Only three more games remain un-played! The grand blogging project is half over as of today, so it would be an... auspicious post upon which to have finally laid hands on every single UFO 50 title...

CombatAnts (1-2P, Strategy) "The evil red ants have taken your land! Fight back and defend your queen!"

    Playing this game unlocked a memory of something I haven't thought about in
years...
Starcraft was a formative game for me, sort of in all the wrong ways. Digging into why is far beyond the scope of these initial explorations, but basically I'd forgotten about the very first mod I ever made; a custom 1v1 PvP SimAnt map. The little green food balls in CombatAnts took me back to playing SimAnt on the Super NES using the mouse that came with Mario Paint. Vivid recollections of designing and scripting a caste birthrate control system using a lurker unit trapped in a triangular corner of the map came flooding back.

I'm not sure if these memories made me predisposed to dislike the design of this incarnation per se, but for whatever reason I consistently failed to retain which directional inputs mapped to which commands. I found myself mashing buttons when in melee combat with enemy red ants, simply because you could skew the combat results by mashing in SimAnt on Super Nintendo. Before trying CombatAnts in earnest I should probably look that up and see what other players think, because I can't be alone; fervently tapping buttons for no benefit could be one of the worst habits for your hands, like a kid swearing that mashing increases the odds of a PokeBall catching due to confirmation bias.

Quibble Race (1-3P, Strategy, Simulation) "In the seedy world of quibble racing, sometimes it takes shady tactiucs to get ahead."

    Right off the bat, having played so many other UFO 50 games, seeing familiar mainstays like Pilot from Planet Zoldath, Brazz from Hyper Contender, and Alpha from Velgress made me smile. The "recovery team" has done such a cracking good job of seasoning these little references and (sometimes literal) Easter eggs into games to create a cohesive, creative omelet.

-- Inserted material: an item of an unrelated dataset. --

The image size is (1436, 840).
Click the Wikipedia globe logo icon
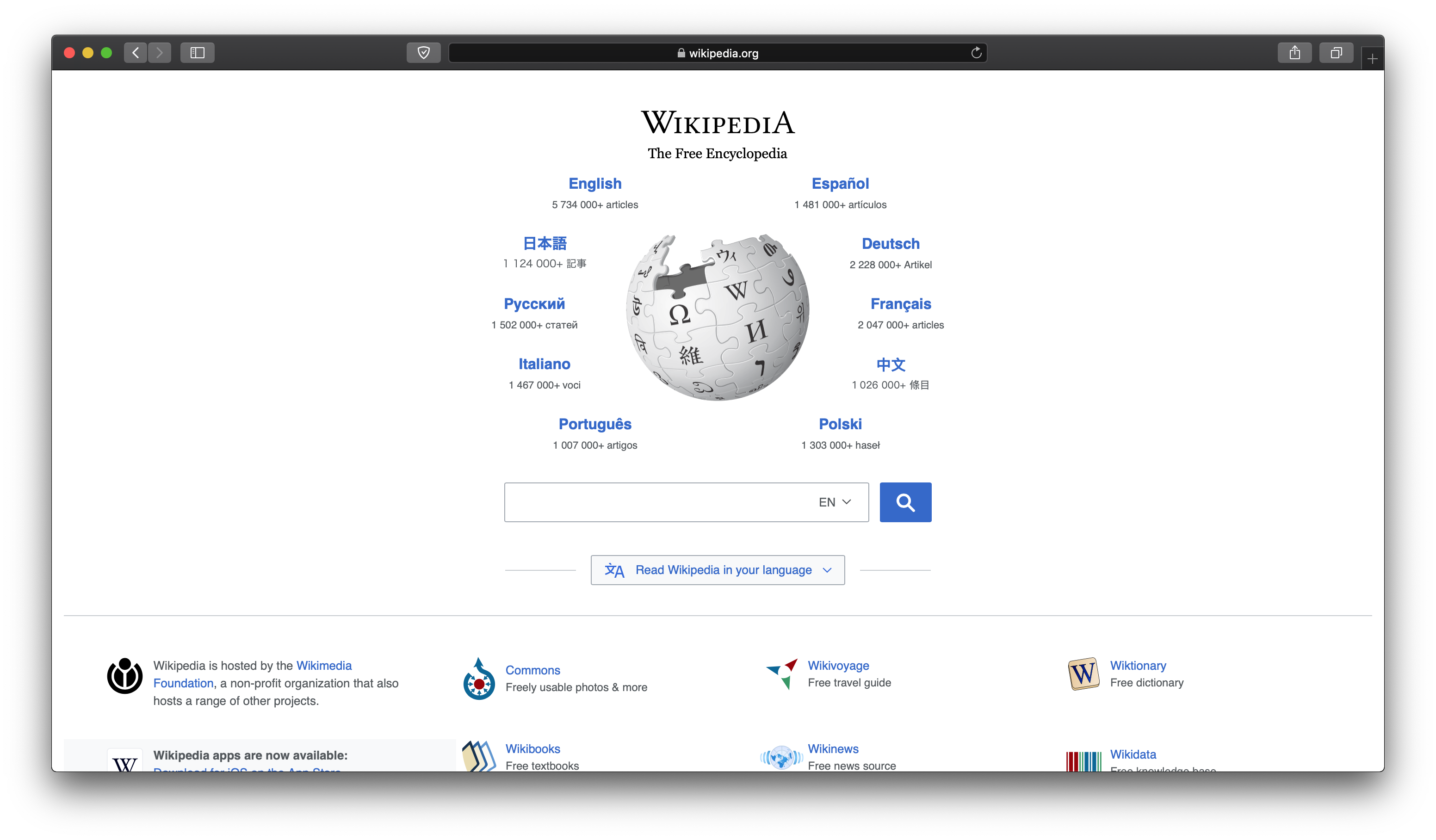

I don't think I've ever played a sports betting video game before this. There must be a Mario Party minigame that's effectively just players picking something to bet on and then witnessing some totally random results, given how many pure RNG choice games have existed in there over the years, right? I know horse racing sims have historically been popular in Japan, but I suspect those involve plenty of deterministic and skillful play, like making smart breeding choices and piloting jockeys efficiently.

This is a bit of a head scratcher from where I'm sitting; the themes and gambling don't really appeal to me at all, but I appreciate the degree to which the mechanics lambaste intergalactic sports gambling as a completely corrupt sham

Cyber Owls (1P, Platform, Shooter, Strategy) "A superweapon threatens to destroy the world, and it's up to the Cyber Owls to save the day!"

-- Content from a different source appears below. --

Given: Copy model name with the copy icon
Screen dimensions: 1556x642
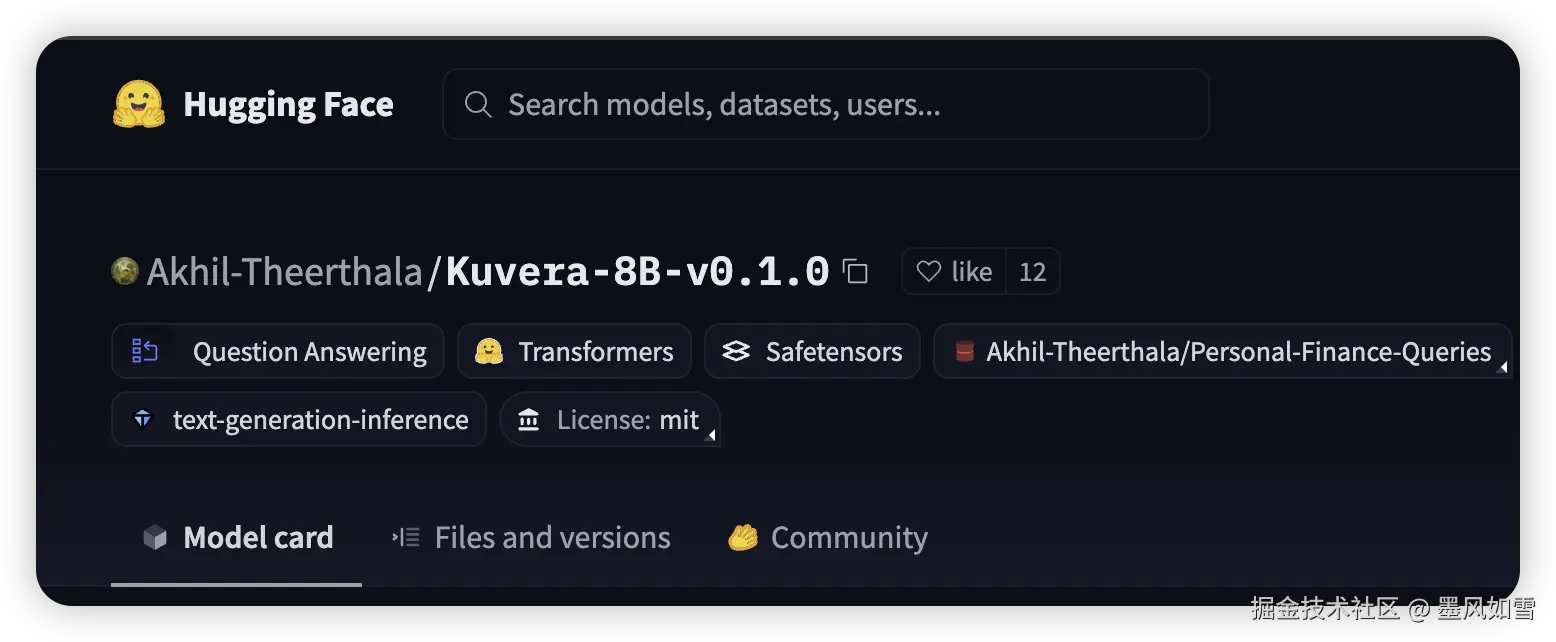Looking at the screenshot, I should 855,271.
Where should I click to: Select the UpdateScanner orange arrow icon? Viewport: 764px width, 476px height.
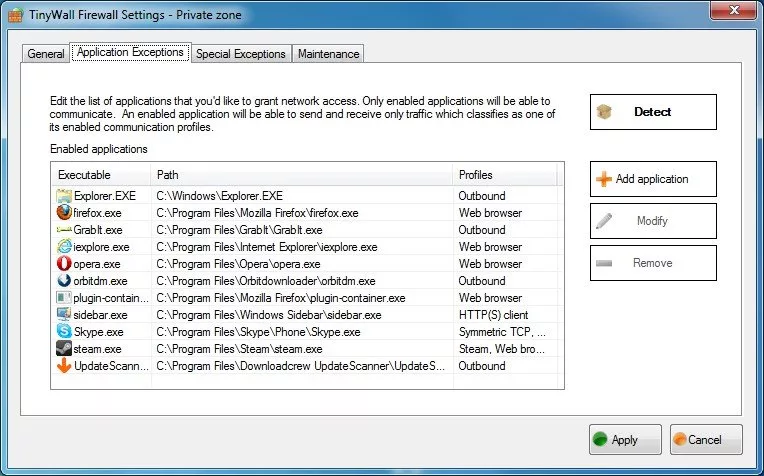64,365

    The final game I had yet to dust off, but also the final game UFO Soft released in the 80s fiction of the company. After playing this thing for all of _ minutes,  I had to put it down because I couldn't stop laughing.

Not that the game is funny per se, it's got a sense of humor to be sure, but I have to admit that I was laughing AT the game a bit more than WITH it; at least, on the surface!
You see, the "UFO 50 Recovery Team" is almost certainly in on the joke. Just two different missions and rescues in, the list of things that Cyber Owls is arguably poking a bit of fun at is longer than I would have expected:

  • Teenage Mutant Ninja Turtles also-ran imitators of the 90's
    • (like Street Sharks, Biker Mice From Mars, and Battletoads)
  • 80's action movies and spy thrillers
  • Roguelike interpretations of other real time genres
  • Licensed console platformers with infinitely spawning deluges of enemies
  • Metal Gear Solid
  • Western superhero team-up media that owes everything to Eastern Sentai tropes
    • (but feel like the creators' reach exceeds their grasp of the genre)
  • "Perspective shmups" like Space Harrier and Wild Guns
  • Just video games in general when they try to be so many genres that none of the parts seem focused-on enough to carry the whole
And all that is really just scratching the surface of this weirdly bloated multi-genre title, considering I still haven't played half of what I suspect is lurking in here. I kind of hate Cyber Owls, in a way that I think might be completely intentional. It feels like this was where a large number of game prototypes that didn't get made into "full" UFO 50 titles went to get hot glued and sanded together.
Seems sort of fitting that UFO Soft's swan song be a jumbled mess of radical owls with fictional cross media tie-ins.
(July, 1989) "We launched our latest game alongside an original comic book series."